Work instructions ▸ With pictures left out, output exactly the lines of the listing below from the line that has "Close the BTCUSDT Signal Analysis dialog" to the line that has "Image resolution: width=725", both lines kept.

Records provided ▸
□ □ □ □ □ □ □

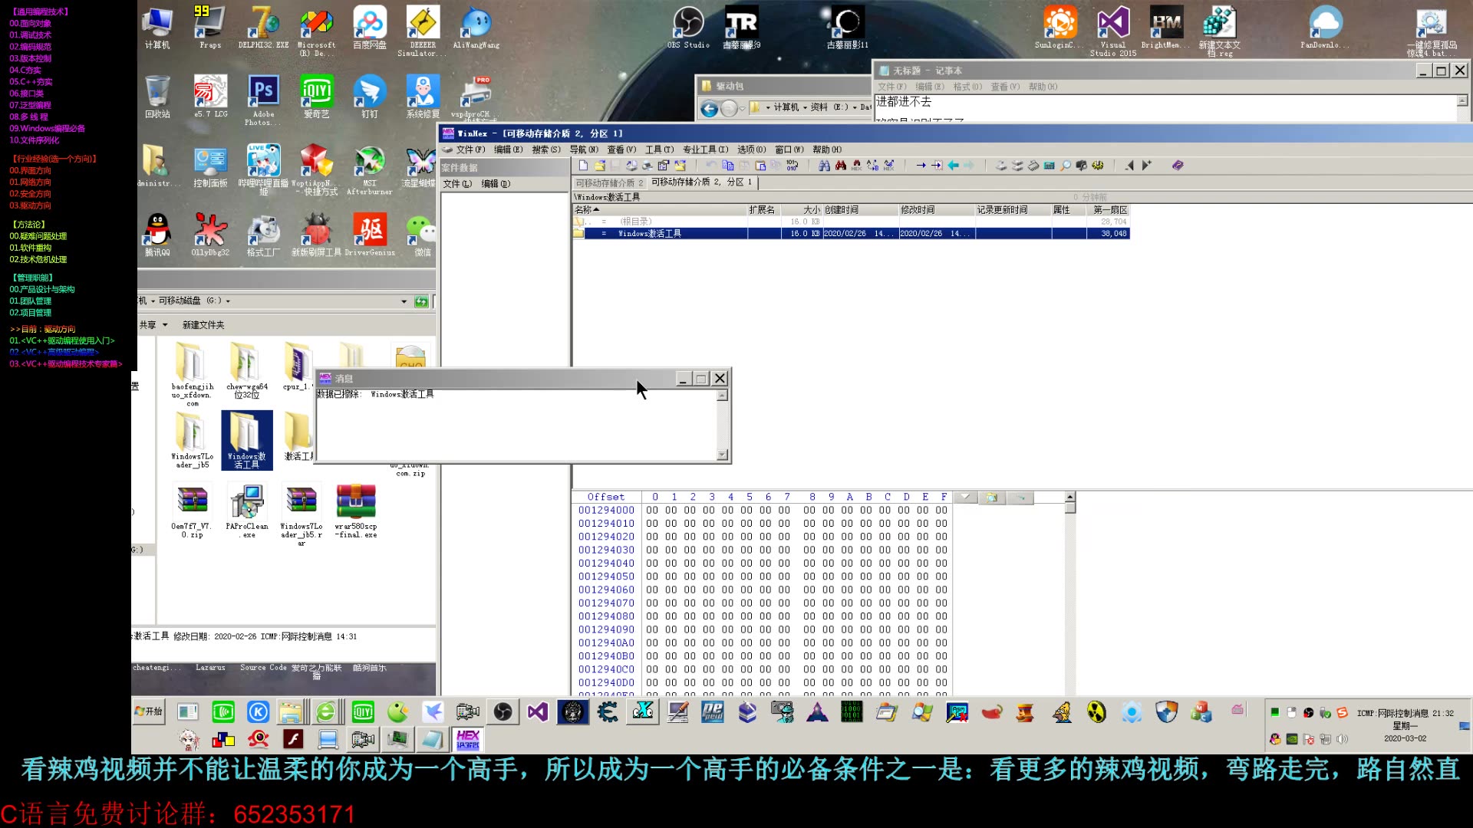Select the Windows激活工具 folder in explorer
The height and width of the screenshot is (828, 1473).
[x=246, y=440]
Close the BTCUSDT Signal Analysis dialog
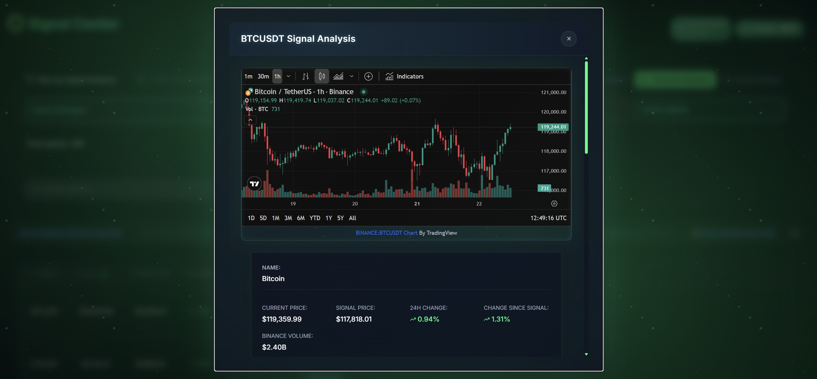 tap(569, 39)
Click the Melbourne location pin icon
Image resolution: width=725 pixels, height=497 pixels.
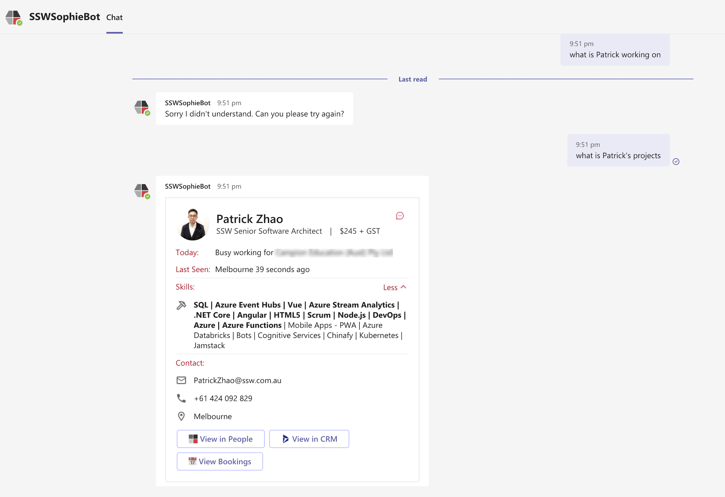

□ □ □ □ □ □ □

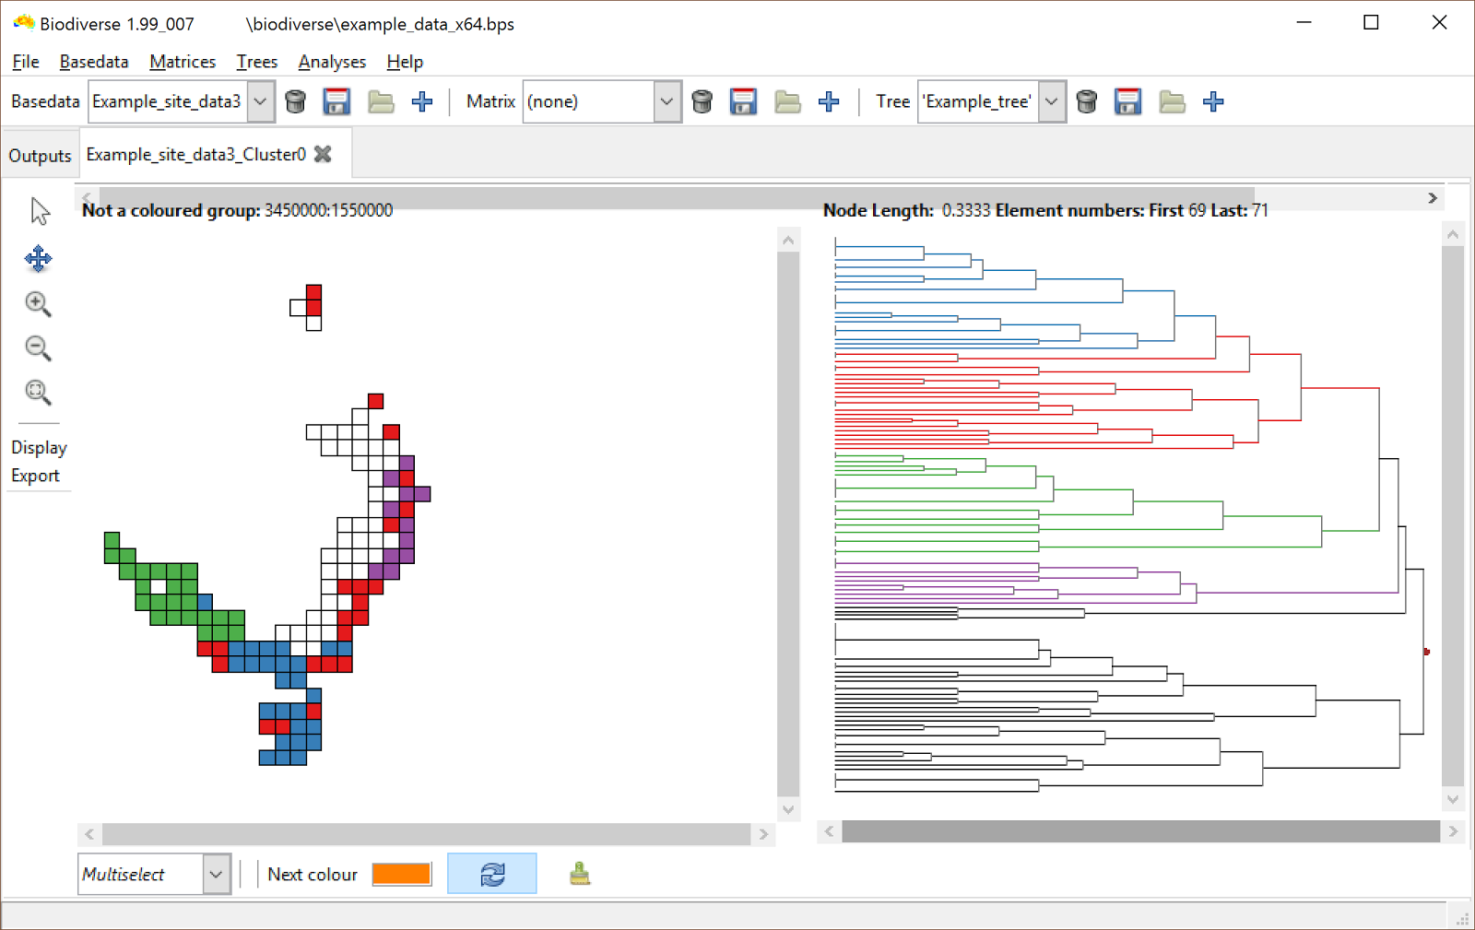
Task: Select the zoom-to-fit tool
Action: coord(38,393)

□ □ □ □ □ □ □

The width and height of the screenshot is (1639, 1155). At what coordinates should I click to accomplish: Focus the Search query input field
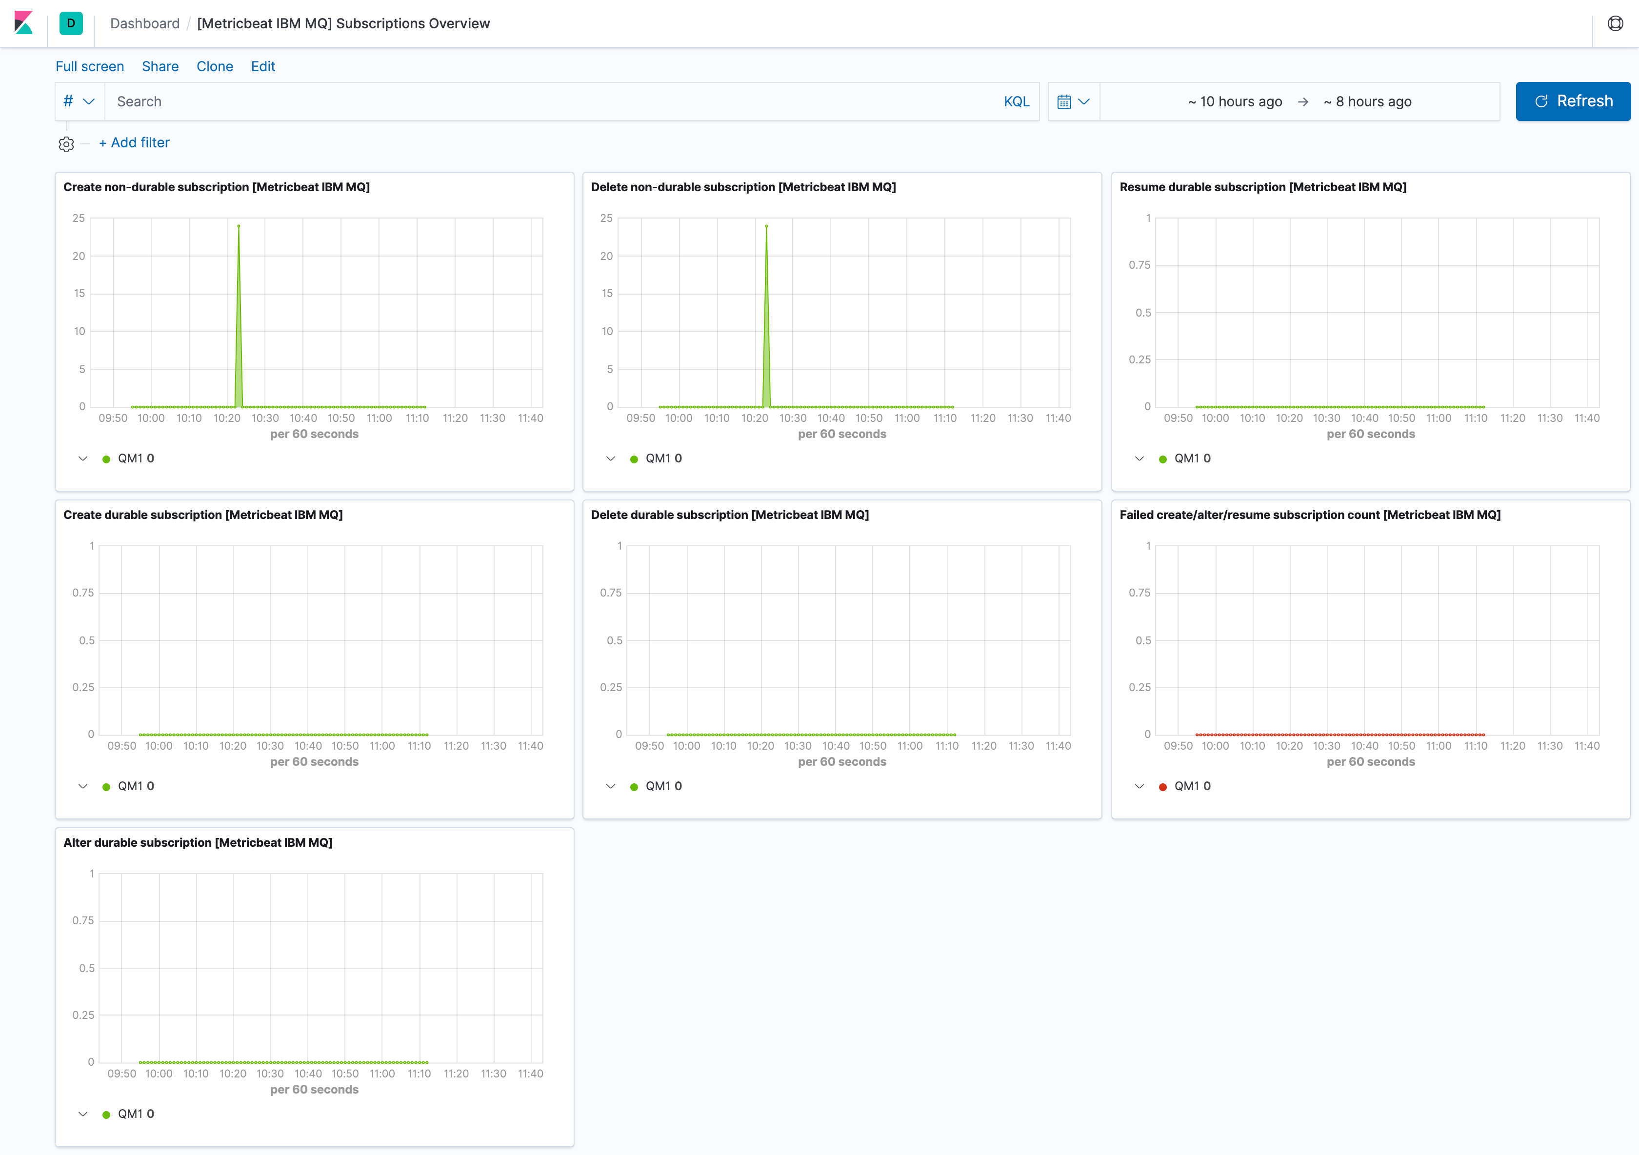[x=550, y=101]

□ □ □ □ □ □ □

Expected answer ▸
Close the BTCUSDT Signal Analysis dialog
 tap(569, 39)
Click the Melbourne location pin icon
Image resolution: width=725 pixels, height=497 pixels.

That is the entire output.